Would you write out all of the entries below, exactly as they stand?

• • • •

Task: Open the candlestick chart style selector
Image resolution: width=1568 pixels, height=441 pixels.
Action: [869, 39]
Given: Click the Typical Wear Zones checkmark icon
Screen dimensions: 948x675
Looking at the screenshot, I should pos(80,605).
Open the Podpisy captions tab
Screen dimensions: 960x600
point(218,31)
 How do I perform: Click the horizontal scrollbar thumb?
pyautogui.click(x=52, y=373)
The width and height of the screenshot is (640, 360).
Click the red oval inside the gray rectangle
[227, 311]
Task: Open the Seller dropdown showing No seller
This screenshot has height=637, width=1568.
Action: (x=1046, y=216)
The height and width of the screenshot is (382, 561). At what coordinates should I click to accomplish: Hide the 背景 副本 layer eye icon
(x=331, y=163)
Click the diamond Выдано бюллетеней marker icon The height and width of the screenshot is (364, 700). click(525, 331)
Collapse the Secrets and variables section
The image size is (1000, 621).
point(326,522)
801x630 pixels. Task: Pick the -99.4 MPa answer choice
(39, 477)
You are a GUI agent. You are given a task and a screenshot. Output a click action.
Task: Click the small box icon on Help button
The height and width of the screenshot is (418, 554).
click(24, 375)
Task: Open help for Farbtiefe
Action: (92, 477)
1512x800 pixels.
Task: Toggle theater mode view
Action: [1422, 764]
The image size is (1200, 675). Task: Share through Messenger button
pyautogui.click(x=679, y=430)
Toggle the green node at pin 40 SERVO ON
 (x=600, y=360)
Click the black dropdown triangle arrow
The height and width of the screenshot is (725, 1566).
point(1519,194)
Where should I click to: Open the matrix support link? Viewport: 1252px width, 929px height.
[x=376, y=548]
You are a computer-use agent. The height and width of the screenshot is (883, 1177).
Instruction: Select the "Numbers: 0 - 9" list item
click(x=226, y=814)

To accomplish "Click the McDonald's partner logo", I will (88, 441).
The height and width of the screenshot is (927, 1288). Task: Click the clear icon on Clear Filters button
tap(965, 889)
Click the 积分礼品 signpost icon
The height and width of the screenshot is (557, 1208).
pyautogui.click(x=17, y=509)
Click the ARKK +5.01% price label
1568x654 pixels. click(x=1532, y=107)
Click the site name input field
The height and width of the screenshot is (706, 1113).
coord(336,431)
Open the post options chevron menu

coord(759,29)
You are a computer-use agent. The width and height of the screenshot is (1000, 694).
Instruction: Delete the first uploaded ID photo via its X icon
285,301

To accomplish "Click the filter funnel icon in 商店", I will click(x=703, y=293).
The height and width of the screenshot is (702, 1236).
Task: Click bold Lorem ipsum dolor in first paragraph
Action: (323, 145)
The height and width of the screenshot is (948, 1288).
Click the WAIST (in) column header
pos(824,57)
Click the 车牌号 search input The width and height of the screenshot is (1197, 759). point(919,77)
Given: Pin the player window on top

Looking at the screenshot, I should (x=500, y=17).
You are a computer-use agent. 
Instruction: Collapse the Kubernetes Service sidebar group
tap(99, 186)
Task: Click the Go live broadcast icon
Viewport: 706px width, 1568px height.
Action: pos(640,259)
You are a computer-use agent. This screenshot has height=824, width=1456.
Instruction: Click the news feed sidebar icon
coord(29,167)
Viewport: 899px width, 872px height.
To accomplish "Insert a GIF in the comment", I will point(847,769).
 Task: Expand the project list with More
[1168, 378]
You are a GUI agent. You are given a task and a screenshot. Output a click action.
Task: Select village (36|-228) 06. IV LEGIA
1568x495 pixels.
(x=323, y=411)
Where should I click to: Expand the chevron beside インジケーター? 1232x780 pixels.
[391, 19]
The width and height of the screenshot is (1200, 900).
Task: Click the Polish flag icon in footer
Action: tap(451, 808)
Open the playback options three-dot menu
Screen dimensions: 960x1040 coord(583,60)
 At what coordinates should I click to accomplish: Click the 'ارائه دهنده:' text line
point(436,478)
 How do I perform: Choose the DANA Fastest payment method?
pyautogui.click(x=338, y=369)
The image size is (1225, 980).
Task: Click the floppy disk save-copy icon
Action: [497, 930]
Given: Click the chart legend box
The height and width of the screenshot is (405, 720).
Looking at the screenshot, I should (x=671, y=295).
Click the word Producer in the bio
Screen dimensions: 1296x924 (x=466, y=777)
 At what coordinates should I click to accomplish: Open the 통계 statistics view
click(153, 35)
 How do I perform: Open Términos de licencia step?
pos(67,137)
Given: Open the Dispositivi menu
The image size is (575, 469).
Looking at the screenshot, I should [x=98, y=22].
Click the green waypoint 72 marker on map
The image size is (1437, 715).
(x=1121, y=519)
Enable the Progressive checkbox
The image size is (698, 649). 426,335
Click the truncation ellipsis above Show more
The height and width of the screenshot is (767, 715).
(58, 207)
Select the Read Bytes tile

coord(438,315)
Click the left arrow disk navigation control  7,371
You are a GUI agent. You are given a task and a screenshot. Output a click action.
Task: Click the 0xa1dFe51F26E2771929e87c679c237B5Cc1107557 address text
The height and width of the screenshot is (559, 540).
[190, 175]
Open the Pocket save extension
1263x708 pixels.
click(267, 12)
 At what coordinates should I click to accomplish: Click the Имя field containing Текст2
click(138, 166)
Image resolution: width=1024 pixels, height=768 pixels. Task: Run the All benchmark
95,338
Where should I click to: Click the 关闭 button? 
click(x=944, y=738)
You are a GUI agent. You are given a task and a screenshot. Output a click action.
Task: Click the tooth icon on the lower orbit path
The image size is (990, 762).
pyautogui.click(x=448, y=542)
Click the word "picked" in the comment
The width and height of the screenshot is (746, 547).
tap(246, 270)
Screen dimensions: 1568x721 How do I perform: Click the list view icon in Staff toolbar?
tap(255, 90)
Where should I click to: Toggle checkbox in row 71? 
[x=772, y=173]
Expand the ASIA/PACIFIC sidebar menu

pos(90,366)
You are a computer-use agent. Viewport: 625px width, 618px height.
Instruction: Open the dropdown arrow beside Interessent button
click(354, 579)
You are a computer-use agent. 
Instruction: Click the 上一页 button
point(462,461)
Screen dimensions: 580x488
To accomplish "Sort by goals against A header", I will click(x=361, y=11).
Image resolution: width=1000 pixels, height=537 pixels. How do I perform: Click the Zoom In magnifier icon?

• • • •

Problem solution –
Task: Open the candlestick chart style selector
Image resolution: width=1568 pixels, height=441 pixels.
Action: [869, 39]
Given: Click the Typical Wear Zones checkmark icon
Screen dimensions: 948x675
Looking at the screenshot, I should pos(80,605).
Open the Podpisy captions tab
Screen dimensions: 960x600
point(218,31)
 How do I perform: Click the horizontal scrollbar thumb?
pyautogui.click(x=52, y=373)
The width and height of the screenshot is (640, 360).
Click the red oval inside the gray rectangle
[227, 311]
Task: Open the Seller dropdown showing No seller
This screenshot has height=637, width=1568.
Action: (x=1046, y=216)
The height and width of the screenshot is (382, 561). At what coordinates should I click to accomplish: Hide the 背景 副本 layer eye icon
(x=331, y=163)
Click the diamond Выдано бюллетеней marker icon The height and width of the screenshot is (364, 700). click(525, 331)
Collapse the Secrets and variables section
The image size is (1000, 621).
point(326,522)
801x630 pixels. Task: Pick the -99.4 MPa answer choice
(39, 477)
You are a GUI agent. You are given a task and a screenshot. Output a click action.
Task: Click the small box icon on Help button
The height and width of the screenshot is (418, 554).
click(24, 375)
Task: Open help for Farbtiefe
Action: (92, 477)
1512x800 pixels.
Task: Toggle theater mode view
Action: [1422, 764]
The image size is (1200, 675). Task: Share through Messenger button
pyautogui.click(x=679, y=430)
Toggle the green node at pin 40 SERVO ON
 (x=600, y=360)
Click the black dropdown triangle arrow
The height and width of the screenshot is (725, 1566).
point(1519,194)
Where should I click to: Open the matrix support link? Viewport: 1252px width, 929px height.
[x=376, y=548]
You are a computer-use agent. The height and width of the screenshot is (883, 1177).
Instruction: Select the "Numbers: 0 - 9" list item
click(x=226, y=814)

To accomplish "Click the McDonald's partner logo", I will (88, 441).
The height and width of the screenshot is (927, 1288). Task: Click the clear icon on Clear Filters button
tap(965, 889)
Click the 积分礼品 signpost icon
The height and width of the screenshot is (557, 1208).
pyautogui.click(x=17, y=509)
Click the ARKK +5.01% price label
1568x654 pixels. click(x=1532, y=107)
Click the site name input field
The height and width of the screenshot is (706, 1113).
coord(336,431)
Open the post options chevron menu

coord(759,29)
You are a computer-use agent. The width and height of the screenshot is (1000, 694).
Instruction: Delete the first uploaded ID photo via its X icon
285,301

To accomplish "Click the filter funnel icon in 商店", I will click(x=703, y=293).
The height and width of the screenshot is (702, 1236).
Task: Click bold Lorem ipsum dolor in first paragraph
Action: (323, 145)
The height and width of the screenshot is (948, 1288).
Click the WAIST (in) column header
pos(824,57)
Click the 车牌号 search input The width and height of the screenshot is (1197, 759). point(919,77)
Given: Pin the player window on top

Looking at the screenshot, I should (x=500, y=17).
You are a computer-use agent. 
Instruction: Collapse the Kubernetes Service sidebar group
tap(99, 186)
Task: Click the Go live broadcast icon
Viewport: 706px width, 1568px height.
Action: pos(640,259)
You are a computer-use agent. This screenshot has height=824, width=1456.
Instruction: Click the news feed sidebar icon
coord(29,167)
Viewport: 899px width, 872px height.
To accomplish "Insert a GIF in the comment", I will point(847,769).
 Task: Expand the project list with More
[1168, 378]
You are a GUI agent. You are given a task and a screenshot. Output a click action.
Task: Select village (36|-228) 06. IV LEGIA
1568x495 pixels.
(x=323, y=411)
Where should I click to: Expand the chevron beside インジケーター? 1232x780 pixels.
[391, 19]
The width and height of the screenshot is (1200, 900).
Task: Click the Polish flag icon in footer
Action: tap(451, 808)
Open the playback options three-dot menu
Screen dimensions: 960x1040 coord(583,60)
 At what coordinates should I click to accomplish: Click the 'ارائه دهنده:' text line
point(436,478)
 How do I perform: Choose the DANA Fastest payment method?
pyautogui.click(x=338, y=369)
The image size is (1225, 980).
Task: Click the floppy disk save-copy icon
Action: [497, 930]
Given: Click the chart legend box
The height and width of the screenshot is (405, 720).
Looking at the screenshot, I should (x=671, y=295).
Click the word Producer in the bio
Screen dimensions: 1296x924 (x=466, y=777)
 At what coordinates should I click to accomplish: Open the 통계 statistics view
click(153, 35)
 How do I perform: Open Términos de licencia step?
pos(67,137)
Given: Open the Dispositivi menu
The image size is (575, 469).
Looking at the screenshot, I should [x=98, y=22].
Click the green waypoint 72 marker on map
The image size is (1437, 715).
(x=1121, y=519)
Enable the Progressive checkbox
The image size is (698, 649). 426,335
Click the truncation ellipsis above Show more
The height and width of the screenshot is (767, 715).
(58, 207)
Select the Read Bytes tile

coord(438,315)
Click the left arrow disk navigation control  7,371
You are a GUI agent. You are given a task and a screenshot. Output a click action.
Task: Click the 0xa1dFe51F26E2771929e87c679c237B5Cc1107557 address text
The height and width of the screenshot is (559, 540).
[190, 175]
Open the Pocket save extension
1263x708 pixels.
click(267, 12)
 At what coordinates should I click to accomplish: Click the Имя field containing Текст2
click(138, 166)
Image resolution: width=1024 pixels, height=768 pixels. Task: Run the All benchmark
95,338
Where should I click to: Click the 关闭 button? 
click(x=944, y=738)
You are a GUI agent. You are given a task and a screenshot. Output a click action.
Task: Click the tooth icon on the lower orbit path
The image size is (990, 762).
pyautogui.click(x=448, y=542)
Click the word "picked" in the comment
The width and height of the screenshot is (746, 547).
tap(246, 270)
Screen dimensions: 1568x721 How do I perform: Click the list view icon in Staff toolbar?
tap(255, 90)
Where should I click to: Toggle checkbox in row 71? 
[x=772, y=173]
Expand the ASIA/PACIFIC sidebar menu

pos(90,366)
You are a computer-use agent. Viewport: 625px width, 618px height.
Instruction: Open the dropdown arrow beside Interessent button
click(354, 579)
You are a computer-use agent. 
Instruction: Click the 上一页 button
point(462,461)
Screen dimensions: 580x488
To accomplish "Sort by goals against A header", I will click(x=361, y=11).
Image resolution: width=1000 pixels, height=537 pixels. How do I perform: Click the Zoom In magnifier icon?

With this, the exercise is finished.